Intracranial complications should be suspected in patients with persistent headache and early-morning vomiting, which occurs due to increased intracranial pressure in the recumbent position.  Other findings may include altered mental status (eg, drowsiness), neck pain (suggestive of meningeal irritation), and focal neurologic deficits.

The next step in management is urgent imaging of the brain, orbits, and sinuses.  Although MRI is more sensitive, CT scan is faster and can detect early cerebritis; a ring-enhancing lesion confirms the diagnosis.  Treatment is intravenous antibiotics and surgical drainage.

(Choice B)  Lumbar puncture is indicated for suspected meningitis, which can cause fever, diffuse headache, and vomiting.  However, when elevated intracranial pressure is suspected, neuroimaging should precede lumbar puncture because of the risk of cerebral herniation.  Therefore, this patient's early-morning vomiting and focal headache warrant imaging prior to cerebrospinal fluid evaluation.

(Choice C)  Culture obtained by sinus aspirate is often indicated in complicated ABRS for pathogen identification and antibiotic therapy guidance.  However, nasopharyngeal culture does not reliably correlate with culture from sinus aspirate.
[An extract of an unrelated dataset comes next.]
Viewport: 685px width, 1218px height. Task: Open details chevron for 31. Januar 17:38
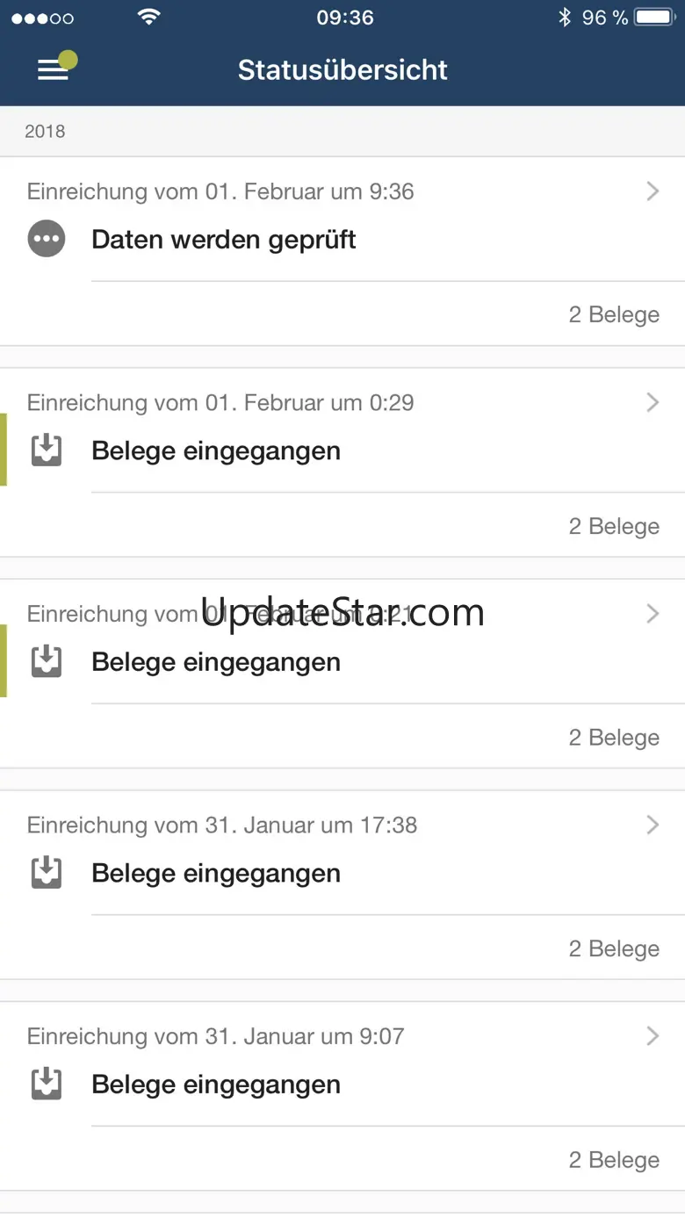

(Choice D)  Acute viral rhinosinusitis is treated with supportive care, including nasal saline and irrigation, nonsteroidal anti-inflammatory drugs (NSAIDs), and reassurance.  Symptoms (eg, cough, rhinorrhea, low or no fever) typically resolve by day 10, unlike in this patient, who has progressive symptoms suggestive of complicated bacterial infection.

(Choice E)  Oral antibiotics (eg, amoxicillin, amoxicillin-clavulanate) are indicated for uncomplicated ABRS.  This patient has symptoms indicating intracranial extension of infection and requires intravenous antibiotics.

Educational objective:
Untreated acute bacterial rhinosinusitis can lead to intracranial extension of infection, such as brain abscess.  Symptoms include focal headache, early-morning vomiting, altered mental status, and/or focal neurologic changes.  Urgent CT scan of the head reveals a ring-enhancing lesion.